— Begin STORED DATA —

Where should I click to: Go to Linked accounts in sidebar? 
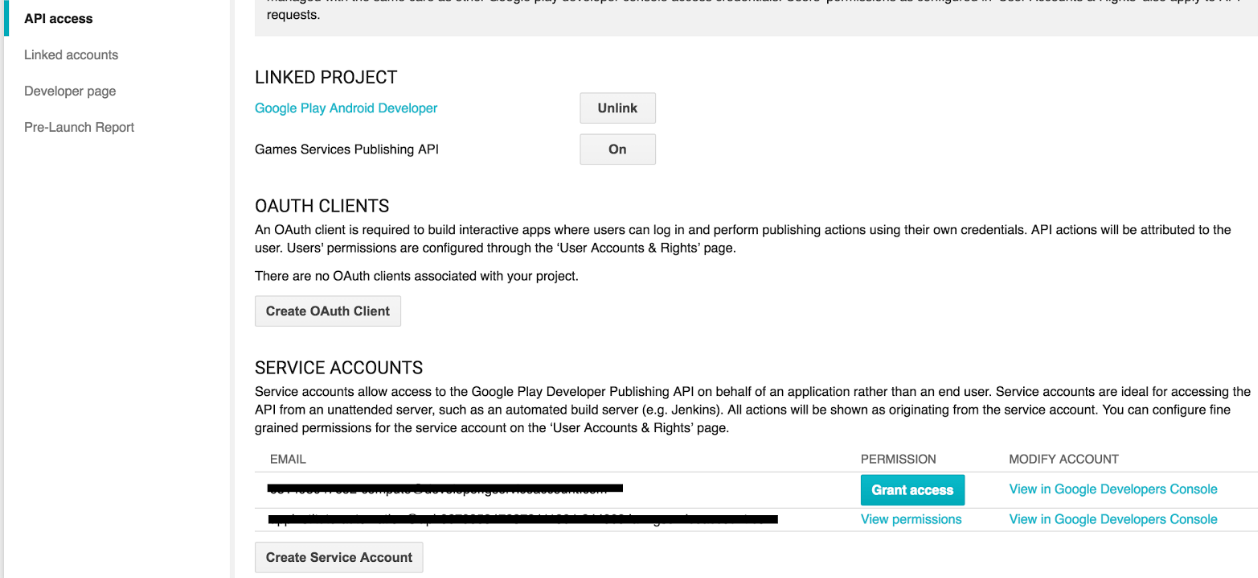[x=71, y=55]
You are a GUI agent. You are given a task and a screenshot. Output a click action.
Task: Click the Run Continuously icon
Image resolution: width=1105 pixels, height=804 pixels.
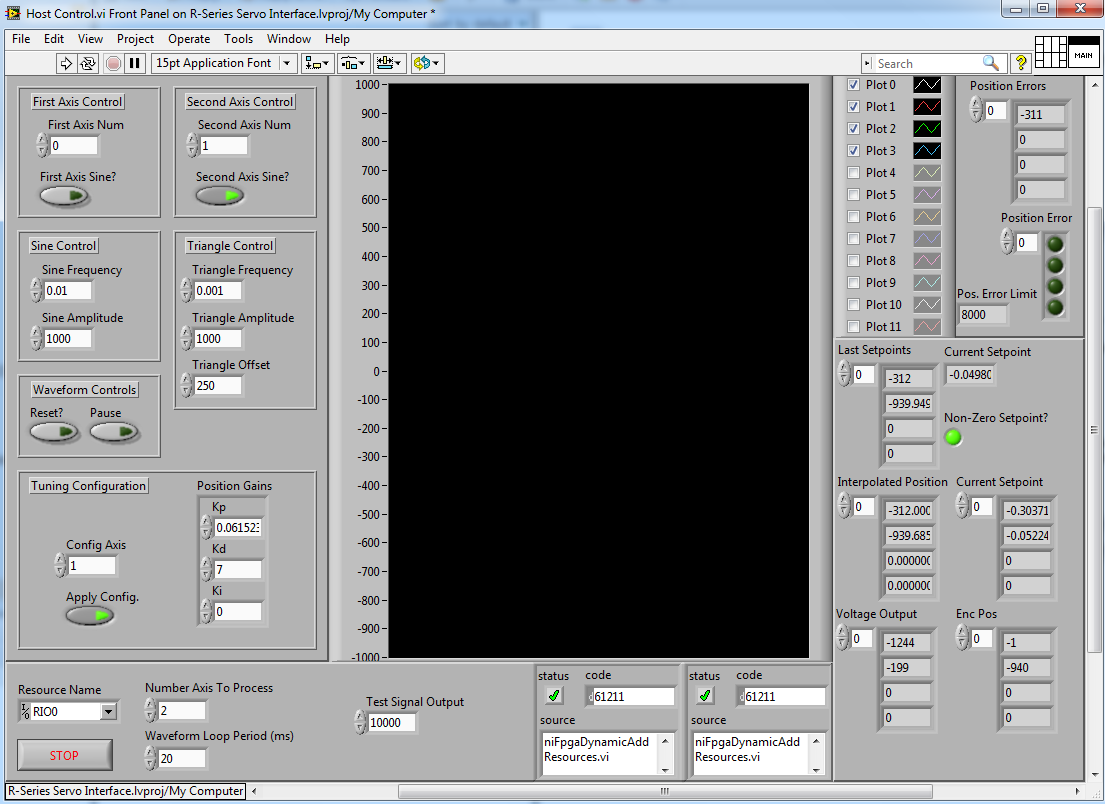pos(88,63)
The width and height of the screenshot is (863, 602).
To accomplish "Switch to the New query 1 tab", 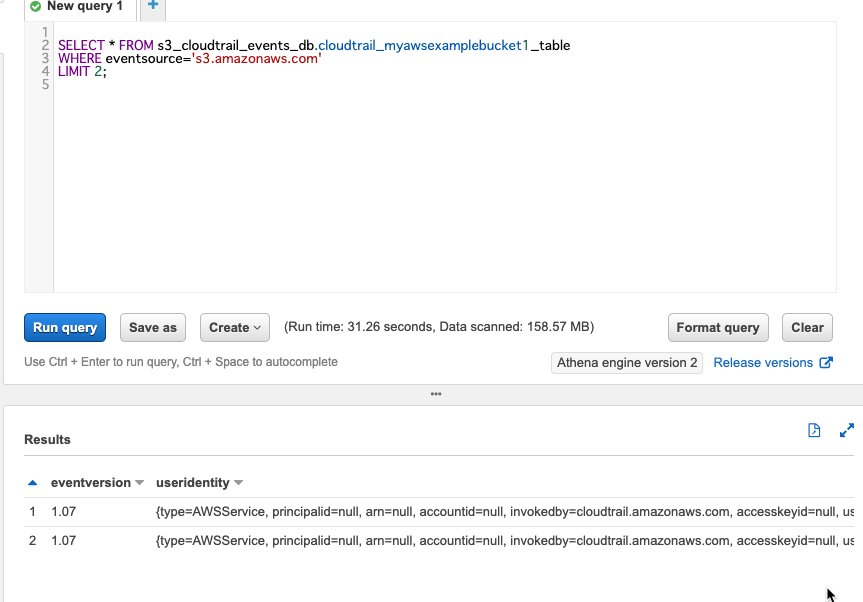I will click(x=80, y=7).
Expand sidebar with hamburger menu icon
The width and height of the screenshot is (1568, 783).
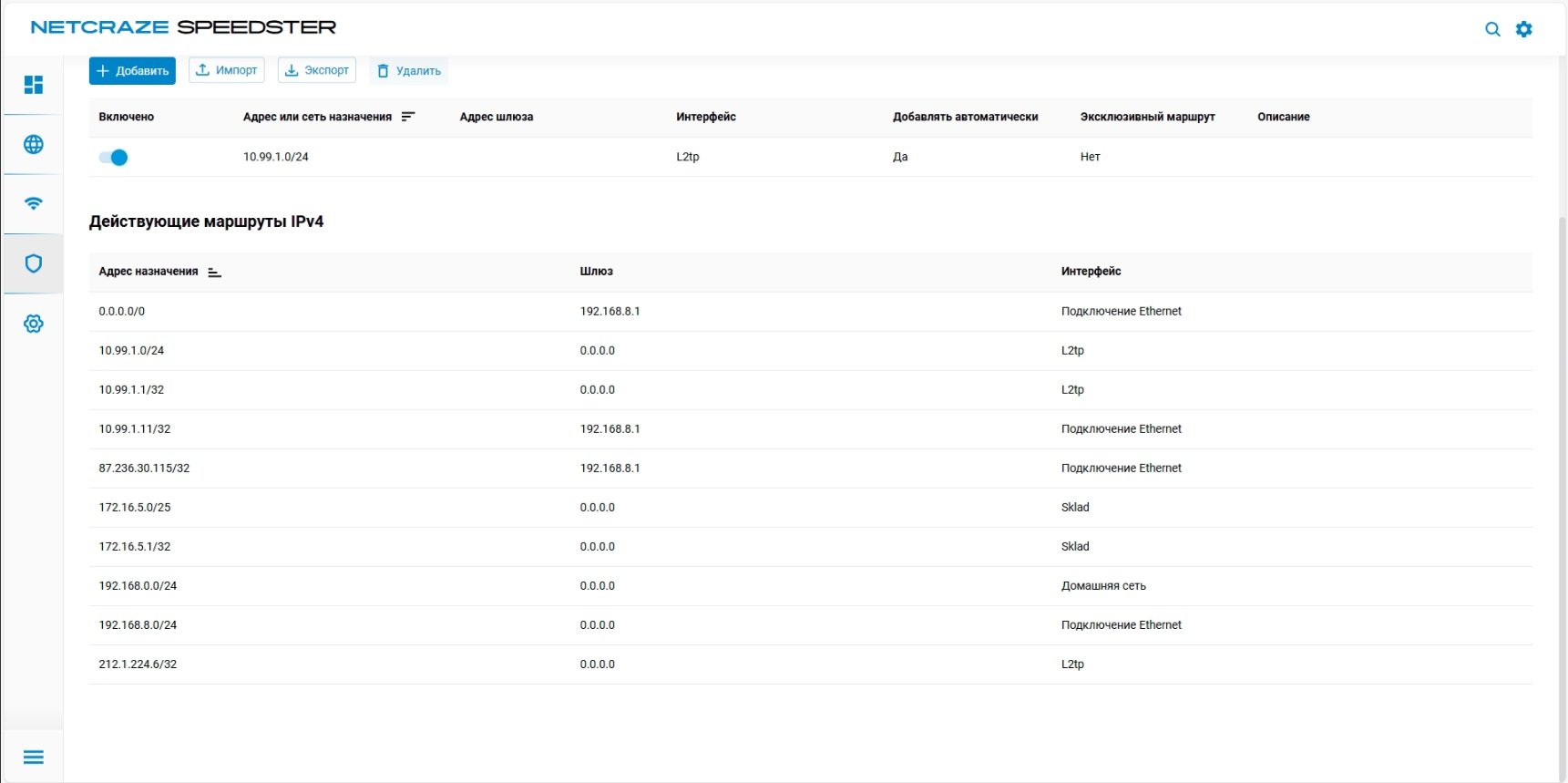[x=34, y=757]
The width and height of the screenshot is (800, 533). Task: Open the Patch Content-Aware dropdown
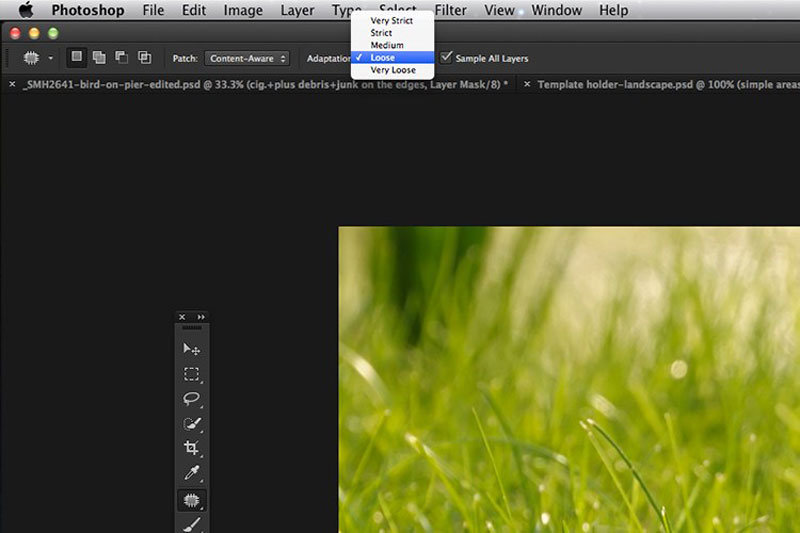click(x=247, y=59)
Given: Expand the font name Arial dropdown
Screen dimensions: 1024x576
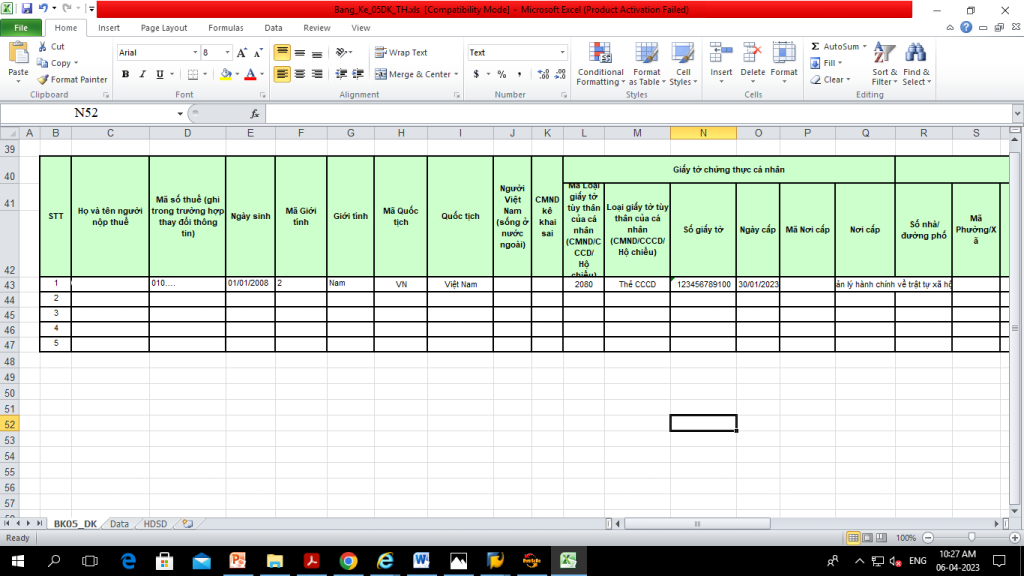Looking at the screenshot, I should 195,53.
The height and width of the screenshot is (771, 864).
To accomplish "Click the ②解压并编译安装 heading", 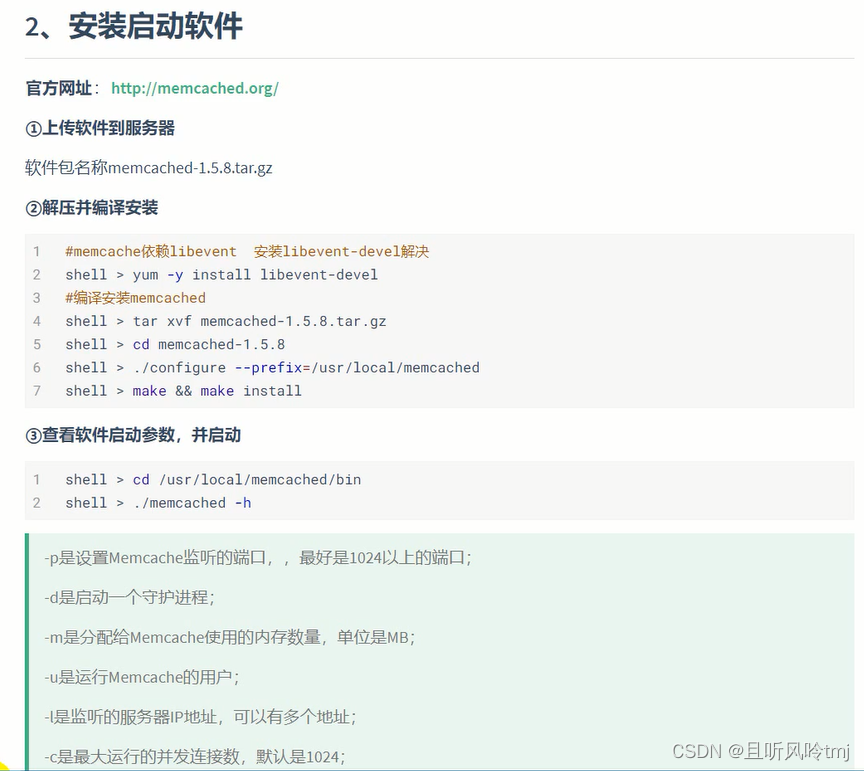I will tap(90, 207).
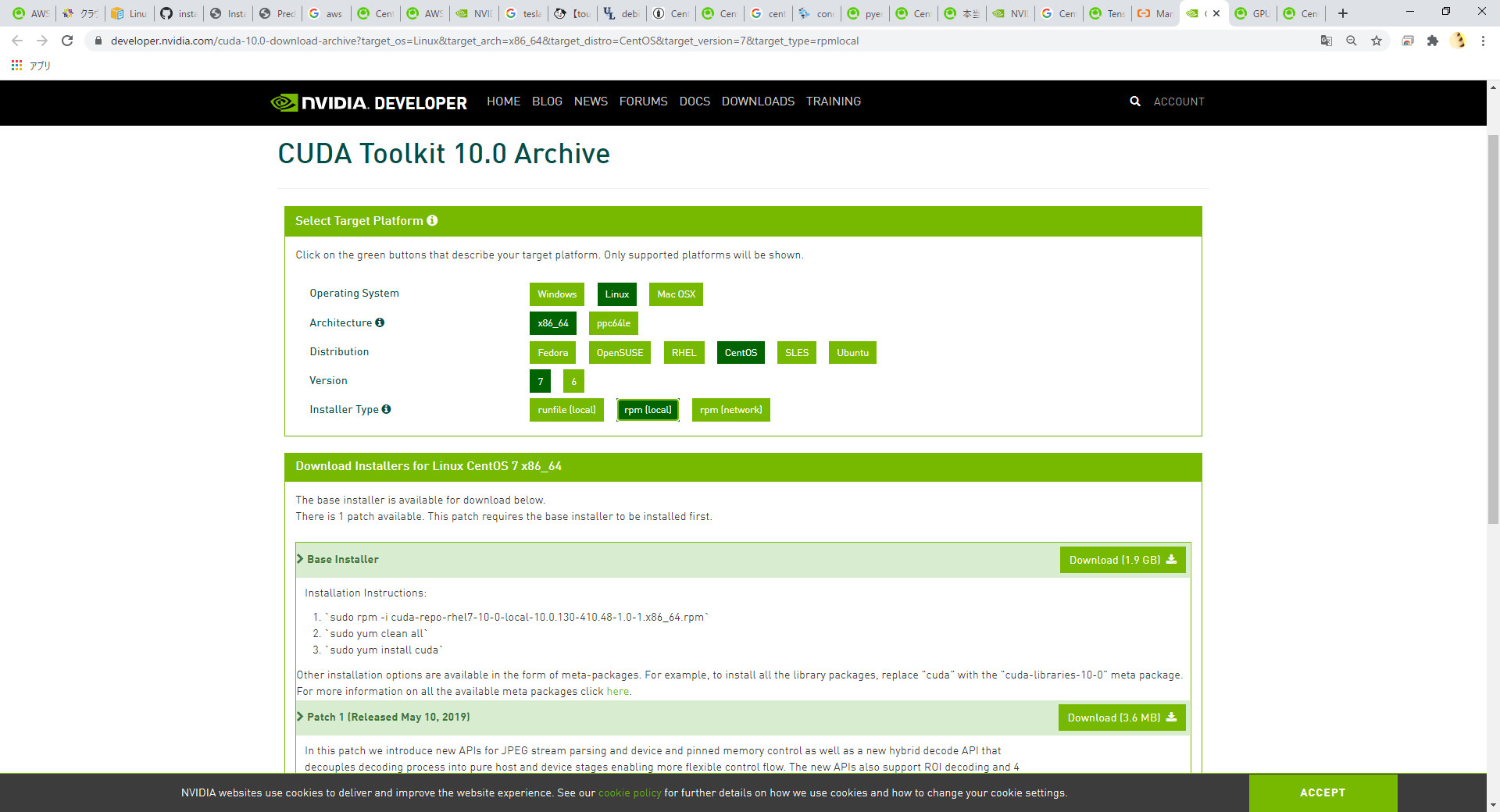Click the page vertical scrollbar thumb
Viewport: 1500px width, 812px height.
(1493, 329)
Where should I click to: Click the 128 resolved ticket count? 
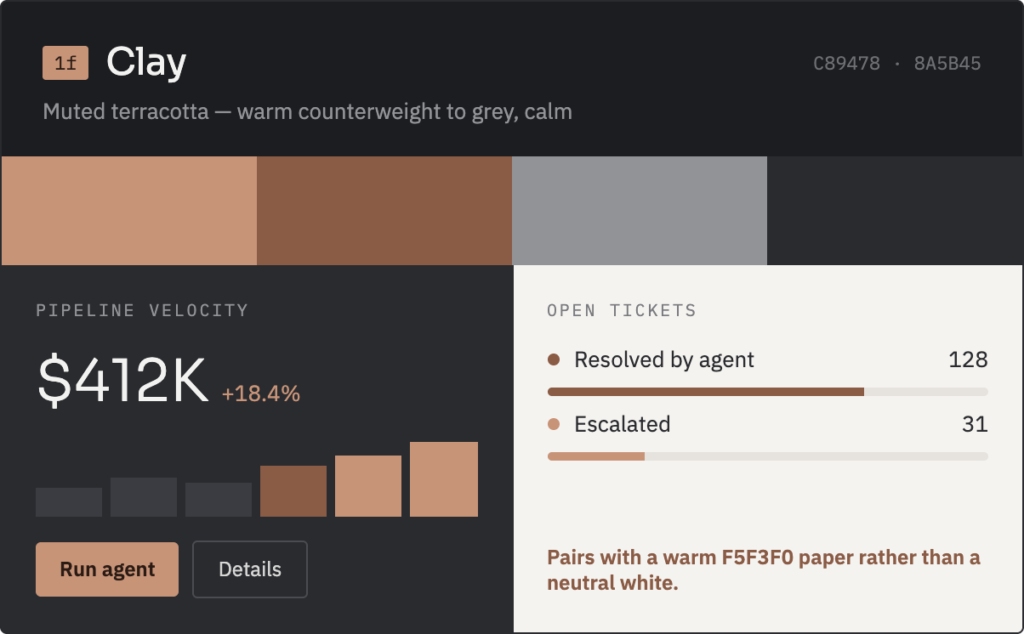968,359
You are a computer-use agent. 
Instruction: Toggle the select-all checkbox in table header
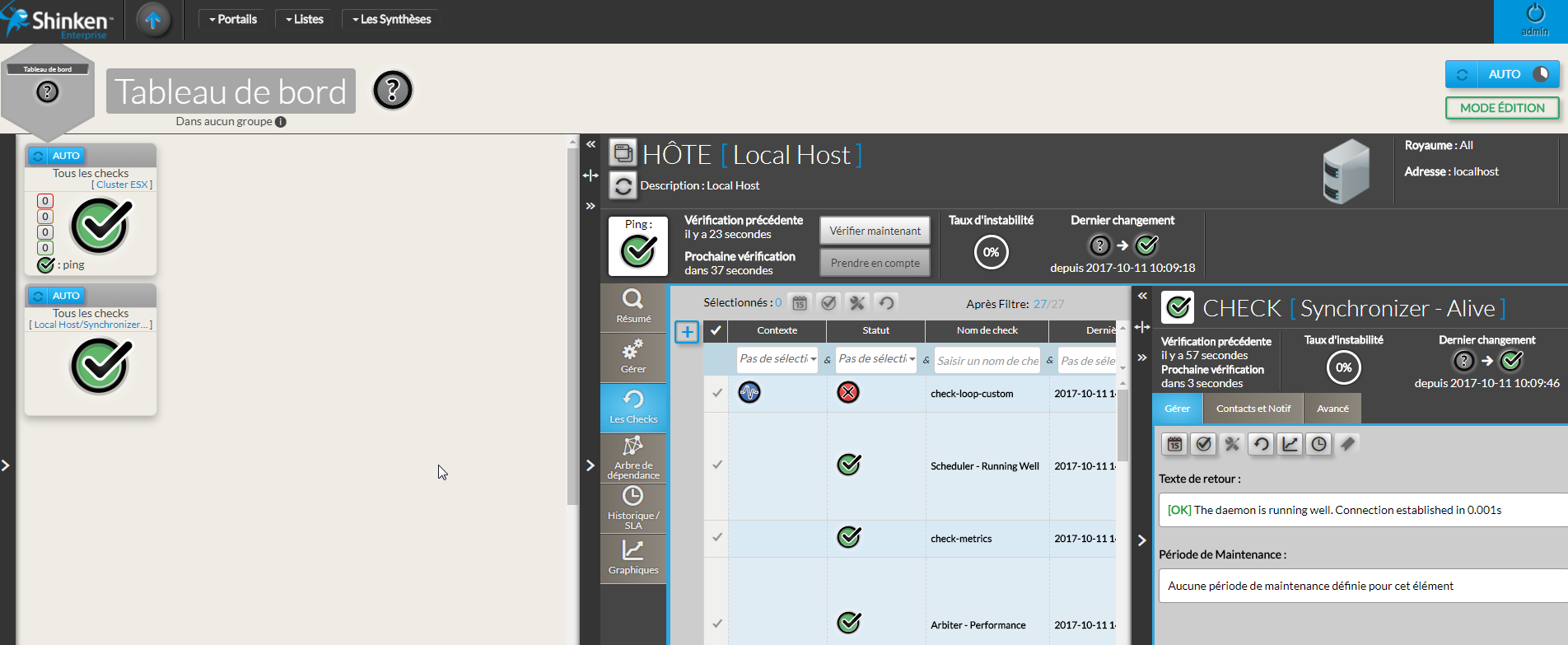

— End STORED DATA —

■ GIVEN EXERCISE
List every line of the records above that contains the word "Expand". Case counts.

■ OUTPUT BELOW
Expand sidebar with hamburger menu icon
Given: Expand the font name Arial dropdown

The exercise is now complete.